OBJECTIVES >>
1 - Translate this sentence from the gardening segment text into Spanish: "Lance Swigart lives nine miles outside of Hotchkiss."
2 - For each statement below, say whether the gardening segment text agrees, answering yes or no and quoting the text's deciding words: (a) The show airs every Monday morning on KVNF. (b) Lance Swigart harvests half of his seeds from his garden. (c) Suze Smith has worked on the documentary for the past five years.
3 - According to the gardening segment text, at what elevation does Lance Swigart grow his garden?

SOURCE EXCERPT >>
· · · · · · ·
As the Worm Turns

Aug 14, 2012

“As the Worm Turns” is part of the “Free Range Radio” show that airs every Monday morning on KVNF.  It features an interview with local gardener Lance Swigart at about 10:05 am. Tips and tidbits from these interviews are posted here, and our listeners can make comments and ask Lance questions in the comments forum below.

Lance Swigart lives nine miles outside of Hotchkiss. He grows 90 percent of his food and harvests 100 percent of his seeds from a garden he grows above 6,000 feet elevation. He has been building his incredibly beautiful garden space for the last 25 years, and is a wealth of information about all kinds of gardening from grains to beans to fruits and vegetables, even nuts. Enjoy these photos taken by Suze Smith, a local photographer who has worked on this documentary for the past year in hopes that it will highlight the value of the organic food and sustainability movement in the irreplaceable North Fork Valley.

To make comments about how seasonal weather shifts are affecting your own garden and environment, go to iSeeCHANGE, a crowd-sourced reporting project hosting conversations between citizens and leading scientists about environmental change in western Colorado.
· · · · · · ·
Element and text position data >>

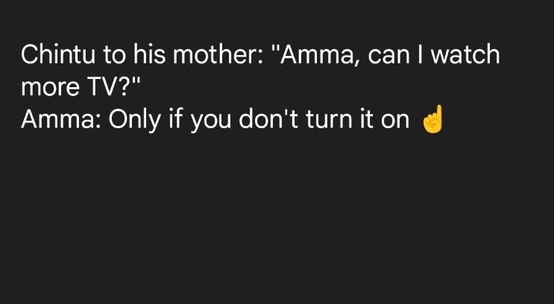Click the word "if" in Amma's reply

click(x=175, y=121)
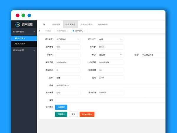Click the 资产管理 logo icon
Screen dimensions: 177x133
point(18,24)
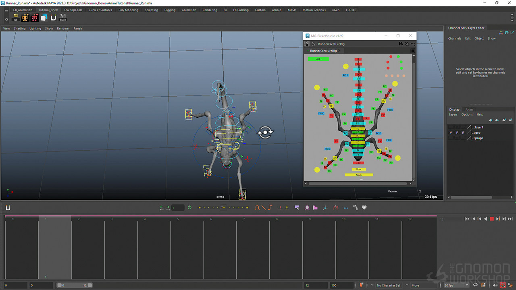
· · · · · · ·
EXPECTED ANSWERS >>
1 - Lance Swigart vive a nueve millas de Hotchkiss.

2 -
(a) Yes: "airs every Monday morning on KVNF"
(b) No: "harvests 100 percent of his seeds"
(c) No: "has worked on this documentary for the past year"

3 - Above 6,000 feet.